Feature In addition to the haj in Mecca, the Middle East offers the growing number of religious tourists a variety of sacred destinations to explore.
Umayyad Mosque in Damascus, Peter Vogel / Photolibrary The small, dark shrine said to contain the remains of Imam Hussein, the grandson of the Prophet Mohammed in Damascus's Umayyad mosque is enclosed by a perforated screen around which many small pieces of string are tied. They are tokens from pilgrims who whisper prayers to Hussein in the hope that he will bring them good health, a safe journey or perhaps the birth of a child. In the main hall, more pilgrims are bent over in devotion near a green-domed shrine, this one said to contain a holy relic: the head of the Prophet Yahya, honoured by Christians as St John the Baptist.
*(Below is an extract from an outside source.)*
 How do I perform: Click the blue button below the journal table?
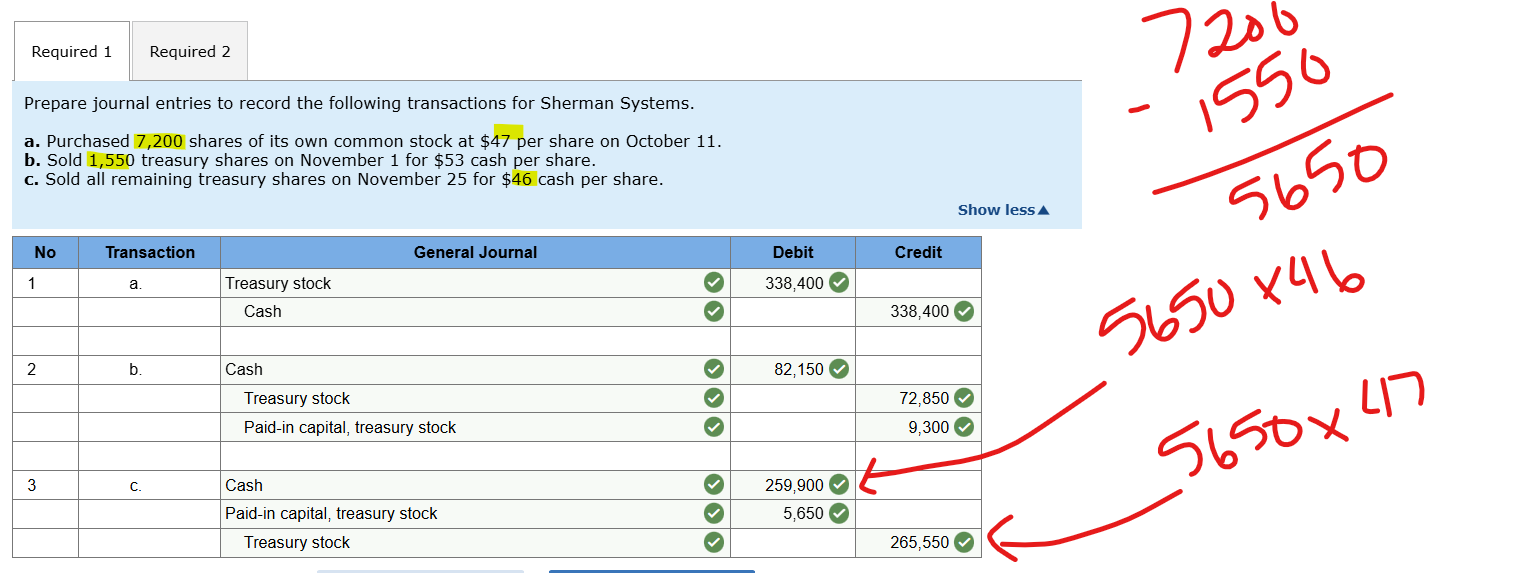click(x=651, y=570)
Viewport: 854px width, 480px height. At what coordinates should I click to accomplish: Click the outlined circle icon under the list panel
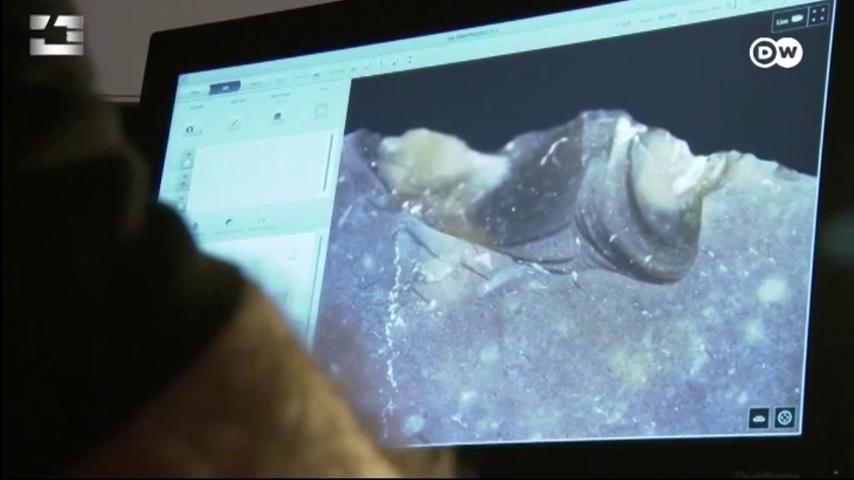(261, 220)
Indeed the Ummayad mosque is among the holiest sites in Islam for Shiites and Sunnis alike. Fragments of rich gold mosaic which once covered the walls outside are a reminder of Khalid ibn al Walid's promise that he would build, a mosque "the equal of which was never designed by anyone before me or anyone after me" over the site of an ancient church. In the white marble courtyard outside, the silence is occasionally broken by the sobs of Shiite women rocking back and forth. It is an act of ritualised sorrow; the mourning of Imam Hussein who was killed in Iraq in 680 AD by the Umayyads, founders of the first great Islamic dynasty.
There are rival claims for Hussein's actual burial spot but it does not matter to the hundreds of pilgrims who grieve for the death of a greatly revered figure. An increasing number of pilgrims are visiting Syria - in 2006 the figure was 172,000 up from 140,000 in 2005 - a pattern repeated across the Middle East as growing numbers of Arabs and Muslims seek spiritual fulfillment and knowledge of their cultural and religious heritage.
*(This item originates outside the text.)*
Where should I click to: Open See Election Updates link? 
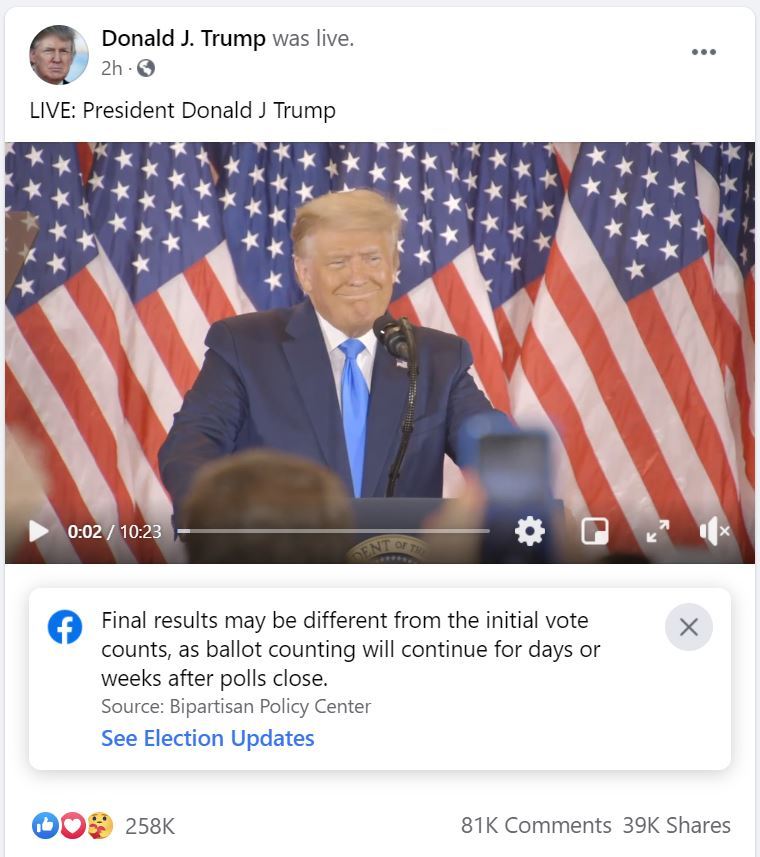(208, 738)
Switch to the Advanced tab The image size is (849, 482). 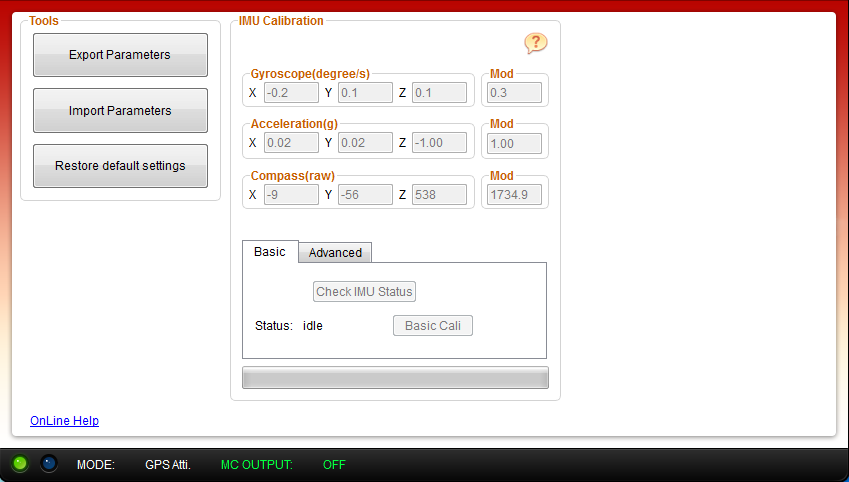pos(335,253)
For years, tours for Christian or Jewish pilgrims visiting holy sites have been numerous and popular. The Jordan River, for example, where Jesus is said to have been baptised, now has a steady flow of tour buses carrying visitors from the former Soviet states wishing to be baptised, a ritual that was banned for under years of communist rule. Now a small but growing number of tour operators in the Middle East are offering similar services to cater to tourists visiting the region. Their numbers are expected to increase to 55 million by the end of the year.